After his ordination and a few years in pastoral ministry in Oklahoma, Father Rother was drawn to the diocesan mission team that had been sent to Guatemala years earlier as a result of St. John XXIII inviting the churches of North America to help those in Latin America. So in 1968, he joined the team working in Santiago Atitlan, a peaceful village near breathtaking Lake Atitlan in the southwest part of Guatemala.


He connected well with the simple people of the earth there, the Tz'utujil Indians, openhearted people with a deep faith. "Padre Francisco" - easier for them to say than Stanley - became deeply loved by them, even dressing like them and eating in their homes. He made it a point to learn their language, a difficult one to master, although languages had never come easy.


When he dined at the rectory in later years after a number of the other members of the team had left for various reasons, he always welcomed an older peasant man to dine with him, one whom many in the community could not be around for long because of his odor and his mannerisms.


As the 1970s went by, there were more and more signs of violence that were coming nearer to the remote area where he was ministering, and many foreigners and natives of the area went into hiding from the brutal civil war that was raging. Father Rother often ended up hiding those fleeing the daily disappearances, killings and danger that were the life of his people.

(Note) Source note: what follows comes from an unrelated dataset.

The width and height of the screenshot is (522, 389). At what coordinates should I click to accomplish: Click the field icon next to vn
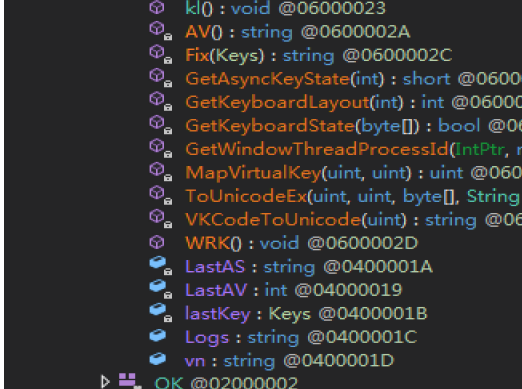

In early 1981, he learned that his name also was on a death list; he returned to Oklahoma to see his family and was urged to stay for his safety, but he knew he needed to return to be with his people.


Scaperlanda takes us into the beautiful country of Guatemala in a way that those of us who have had an opportunity to travel there will really appreciate. She also helps us see how Father Rother's gifts, including his open simplicity, his practical skills and steadfastness were just the ones needed in the mission to which he was called.


The only shortcoming of the book for this reviewer was its title because many dedicated pastors and shepherds in that part of the world felt that they had to leave at times to be there for their people in the long run. But Father Rother didn't leave his flock, and the church in Guatemala, the United States and the world is richer for his steadfast, caring love for his people.

Finley is the author of several books on practical spirituality, including "The Liturgy of Motherhood: Moments of Grace" and "Savoring God: Praying With All Our Senses," and has taught in the religious studies department at Gonzaga University for many years.